View Agent Deployments in the DigitalOcean Control Panel
Agent deployments are organized in workspaces labeled Managed by ADK. These workspaces group agent deployments by development environments, such as production, staging, or test. However, you cannot move agent deployments from one workspace to another. To use the agent in another workspace, you must redeploy it to that workspace with the environment defined.
To view agent deployments, in the left menu of the control panel, click Agent Platform. In the Workspaces tab, click + to expand the workspace that has your agent deployment. Then, select an agent deployment to open it’s Overview page.

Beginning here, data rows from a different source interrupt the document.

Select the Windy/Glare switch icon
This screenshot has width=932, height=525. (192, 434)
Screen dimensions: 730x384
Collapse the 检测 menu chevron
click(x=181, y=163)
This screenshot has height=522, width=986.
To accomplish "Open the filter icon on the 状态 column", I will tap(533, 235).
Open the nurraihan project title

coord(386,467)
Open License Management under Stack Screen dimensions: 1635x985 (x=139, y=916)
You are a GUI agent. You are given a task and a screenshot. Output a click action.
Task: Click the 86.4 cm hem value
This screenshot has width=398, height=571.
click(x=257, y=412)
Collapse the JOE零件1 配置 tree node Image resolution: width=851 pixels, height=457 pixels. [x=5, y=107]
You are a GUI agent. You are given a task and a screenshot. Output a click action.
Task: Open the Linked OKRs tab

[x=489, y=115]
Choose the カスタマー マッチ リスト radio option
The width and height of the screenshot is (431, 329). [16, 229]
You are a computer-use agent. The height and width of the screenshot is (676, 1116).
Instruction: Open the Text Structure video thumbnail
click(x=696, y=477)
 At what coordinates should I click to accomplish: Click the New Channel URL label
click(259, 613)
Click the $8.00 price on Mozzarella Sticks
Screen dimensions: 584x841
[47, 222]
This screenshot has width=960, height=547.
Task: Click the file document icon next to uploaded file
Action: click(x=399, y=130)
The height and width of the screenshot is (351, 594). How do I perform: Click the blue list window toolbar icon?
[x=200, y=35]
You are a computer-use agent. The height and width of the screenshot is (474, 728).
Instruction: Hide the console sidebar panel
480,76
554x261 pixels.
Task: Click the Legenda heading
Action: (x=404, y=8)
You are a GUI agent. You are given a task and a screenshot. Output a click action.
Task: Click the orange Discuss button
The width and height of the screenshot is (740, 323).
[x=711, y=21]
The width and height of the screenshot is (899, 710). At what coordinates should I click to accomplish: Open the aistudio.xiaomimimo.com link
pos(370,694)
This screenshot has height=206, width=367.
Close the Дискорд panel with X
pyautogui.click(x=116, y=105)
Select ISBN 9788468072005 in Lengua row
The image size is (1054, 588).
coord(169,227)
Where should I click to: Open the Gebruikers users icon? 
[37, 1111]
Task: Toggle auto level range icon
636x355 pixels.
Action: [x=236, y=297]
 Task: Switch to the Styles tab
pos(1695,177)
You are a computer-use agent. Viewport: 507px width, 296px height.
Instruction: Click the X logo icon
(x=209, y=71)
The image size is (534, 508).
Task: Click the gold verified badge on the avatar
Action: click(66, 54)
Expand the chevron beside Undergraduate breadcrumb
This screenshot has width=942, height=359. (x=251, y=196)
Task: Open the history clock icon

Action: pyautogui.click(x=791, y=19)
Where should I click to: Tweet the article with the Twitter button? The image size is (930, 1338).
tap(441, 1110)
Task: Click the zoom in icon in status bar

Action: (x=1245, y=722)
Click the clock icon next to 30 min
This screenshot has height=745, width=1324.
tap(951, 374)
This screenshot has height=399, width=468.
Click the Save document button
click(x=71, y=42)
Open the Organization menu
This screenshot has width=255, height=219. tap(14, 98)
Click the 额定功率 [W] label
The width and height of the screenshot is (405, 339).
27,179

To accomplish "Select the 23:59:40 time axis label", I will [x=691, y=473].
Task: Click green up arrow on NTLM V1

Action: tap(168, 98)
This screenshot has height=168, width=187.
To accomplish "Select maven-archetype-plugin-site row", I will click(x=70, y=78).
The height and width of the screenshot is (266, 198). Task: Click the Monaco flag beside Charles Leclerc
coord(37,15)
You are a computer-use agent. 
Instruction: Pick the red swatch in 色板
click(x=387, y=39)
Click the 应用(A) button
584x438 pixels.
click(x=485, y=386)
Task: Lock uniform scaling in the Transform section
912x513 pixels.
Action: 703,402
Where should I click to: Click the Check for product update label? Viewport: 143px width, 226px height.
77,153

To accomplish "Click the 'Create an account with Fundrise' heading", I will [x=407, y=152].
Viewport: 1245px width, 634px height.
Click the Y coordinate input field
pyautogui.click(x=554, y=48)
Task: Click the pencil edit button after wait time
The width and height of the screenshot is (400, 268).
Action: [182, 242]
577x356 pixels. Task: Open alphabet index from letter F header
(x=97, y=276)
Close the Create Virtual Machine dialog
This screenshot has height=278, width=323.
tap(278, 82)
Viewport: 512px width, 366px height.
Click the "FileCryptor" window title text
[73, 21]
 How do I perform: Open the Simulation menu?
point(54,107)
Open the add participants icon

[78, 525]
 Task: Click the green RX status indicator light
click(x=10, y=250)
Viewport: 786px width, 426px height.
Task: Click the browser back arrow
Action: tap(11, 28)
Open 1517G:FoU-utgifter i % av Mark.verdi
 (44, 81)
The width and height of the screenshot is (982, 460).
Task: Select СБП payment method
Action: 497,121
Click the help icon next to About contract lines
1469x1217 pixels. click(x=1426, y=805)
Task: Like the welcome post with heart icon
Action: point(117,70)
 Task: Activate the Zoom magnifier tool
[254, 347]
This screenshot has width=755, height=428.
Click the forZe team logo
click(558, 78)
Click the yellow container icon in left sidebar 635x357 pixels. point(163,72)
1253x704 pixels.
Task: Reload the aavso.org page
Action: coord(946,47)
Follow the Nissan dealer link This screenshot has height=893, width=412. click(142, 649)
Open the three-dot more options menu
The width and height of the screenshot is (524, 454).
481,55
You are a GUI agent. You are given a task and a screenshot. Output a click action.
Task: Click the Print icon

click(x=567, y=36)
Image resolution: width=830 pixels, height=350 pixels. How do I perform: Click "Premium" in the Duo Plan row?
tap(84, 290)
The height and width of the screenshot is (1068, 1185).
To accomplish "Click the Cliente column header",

You can perform the following actions for the agent deployment:
-
View agent insights and logs for the deployment in the Observability tab. See View Agent Insights and Logs for more information.
-
View the current and past agent deployments in the Releases tab. The release information include the deployment timestamps and statuses.
- Destroy the agent deployment. See Destroy an Agent Deployment for more information.
Destroy an Agent Deployment
You can destroy an agent deployment only using the DigitalOcean Control Panel. To destroy an agent deployment from the control panel, in the left menu, click Agent Platform. From the Workspaces tab, select the workspace that contains the agent you want to destroy and select the agent. Then, select Destroy agent deployment from the agent’s Actions menu. In the Destroy Agent Deployment window, type the agent’s name to confirm and then click Destroy.
Once all agent deployments within the workspace are destroyed, the workspace is also destroyed.